··· Entries provided ···
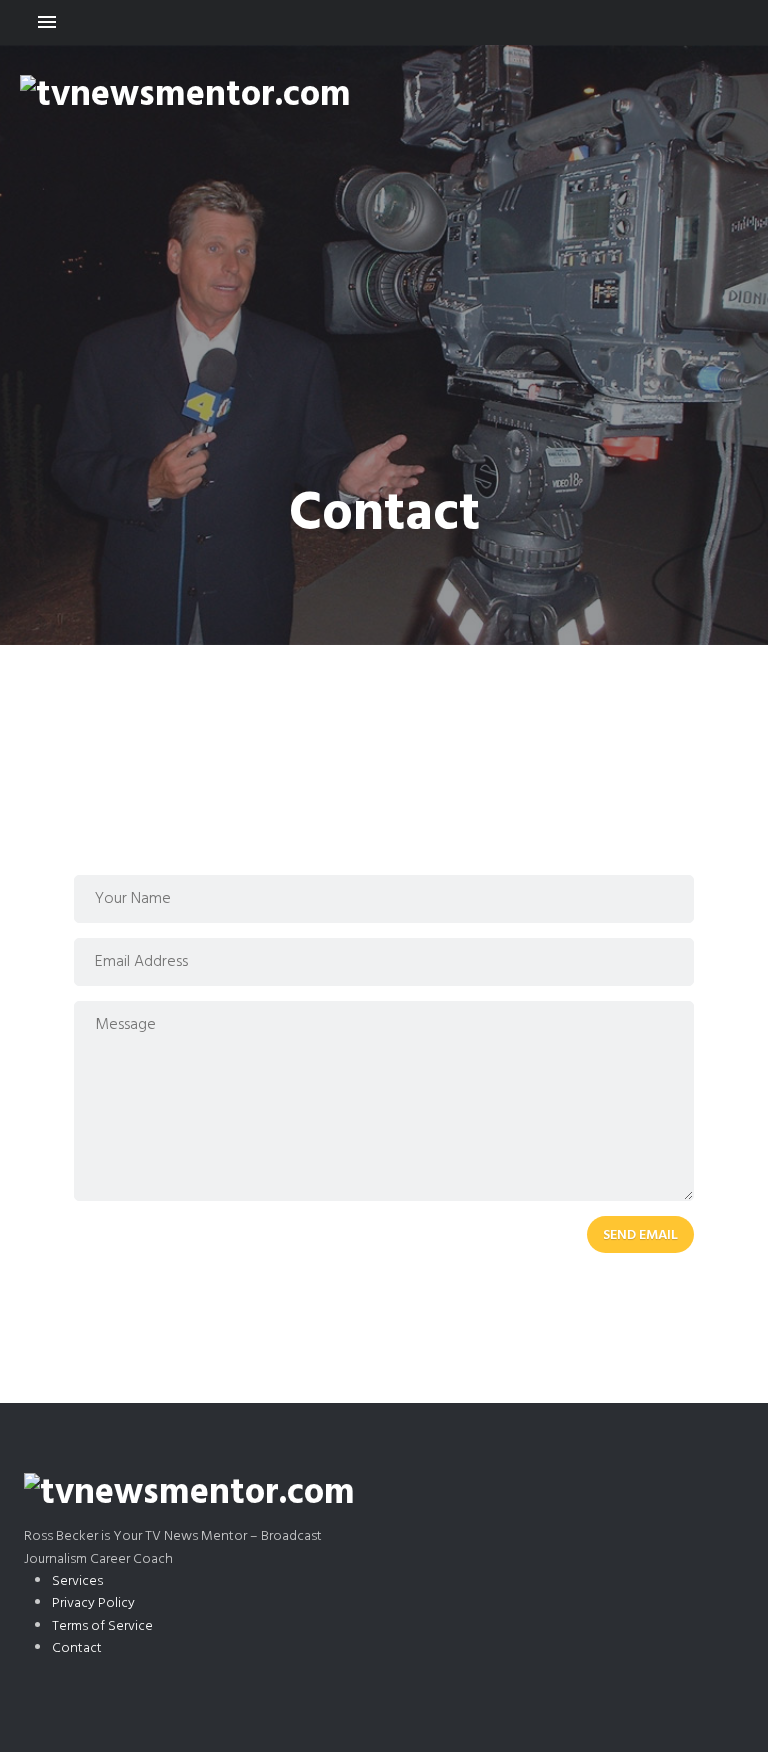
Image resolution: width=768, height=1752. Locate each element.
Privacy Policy (93, 1603)
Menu (384, 22)
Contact (77, 1648)
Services (77, 1581)
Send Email (640, 1235)
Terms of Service (102, 1626)
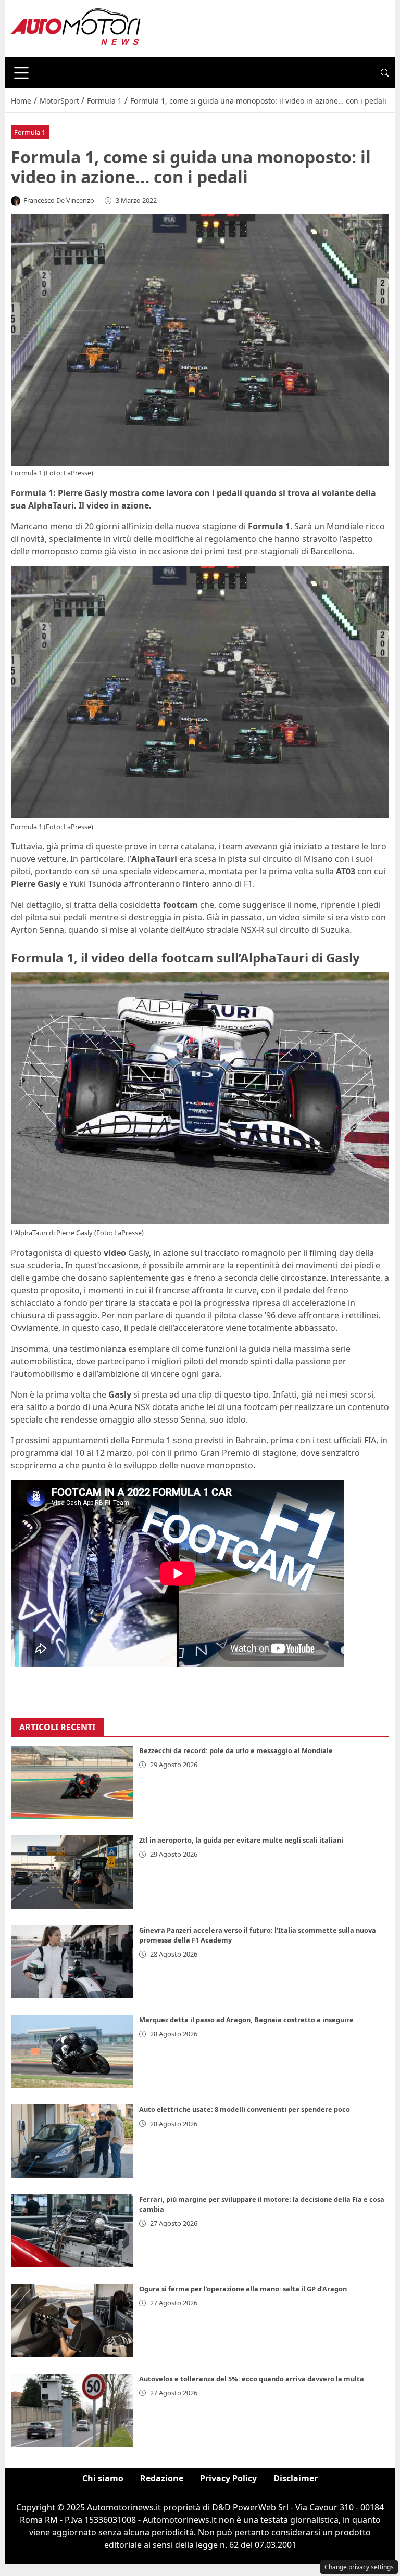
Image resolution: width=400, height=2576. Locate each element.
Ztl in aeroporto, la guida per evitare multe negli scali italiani (241, 1840)
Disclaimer (295, 2478)
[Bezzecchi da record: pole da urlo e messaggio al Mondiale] (72, 1782)
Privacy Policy (228, 2478)
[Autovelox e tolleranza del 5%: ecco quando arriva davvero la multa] (72, 2410)
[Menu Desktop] (21, 72)
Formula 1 (29, 132)
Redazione (161, 2478)
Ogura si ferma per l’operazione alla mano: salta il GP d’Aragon (243, 2288)
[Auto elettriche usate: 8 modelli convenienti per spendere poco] (72, 2140)
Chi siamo (102, 2478)
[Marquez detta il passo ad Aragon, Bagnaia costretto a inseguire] (72, 2051)
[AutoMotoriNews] (76, 27)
···
What is needed is an exact reproduction of the data, pictures excluded.

Image resolution: width=768, height=1752. Locate each element.
Privacy Policy (93, 1603)
Menu (384, 22)
Contact (77, 1648)
Services (77, 1581)
Send Email (640, 1235)
Terms of Service (102, 1626)
Image resolution: width=400, height=2576. Locate each element.
Ztl in aeroporto, la guida per evitare multe negli scali italiani (241, 1840)
Disclaimer (295, 2478)
[Bezzecchi da record: pole da urlo e messaggio al Mondiale] (72, 1782)
Privacy Policy (228, 2478)
[Autovelox e tolleranza del 5%: ecco quando arriva davvero la multa] (72, 2410)
[Menu Desktop] (21, 72)
Formula 1 (29, 132)
Redazione (161, 2478)
Ogura si ferma per l’operazione alla mano: salta il GP d’Aragon (243, 2288)
[Auto elettriche usate: 8 modelli convenienti per spendere poco] (72, 2140)
Chi siamo (102, 2478)
[Marquez detta il passo ad Aragon, Bagnaia costretto a inseguire] (72, 2051)
[AutoMotoriNews] (76, 27)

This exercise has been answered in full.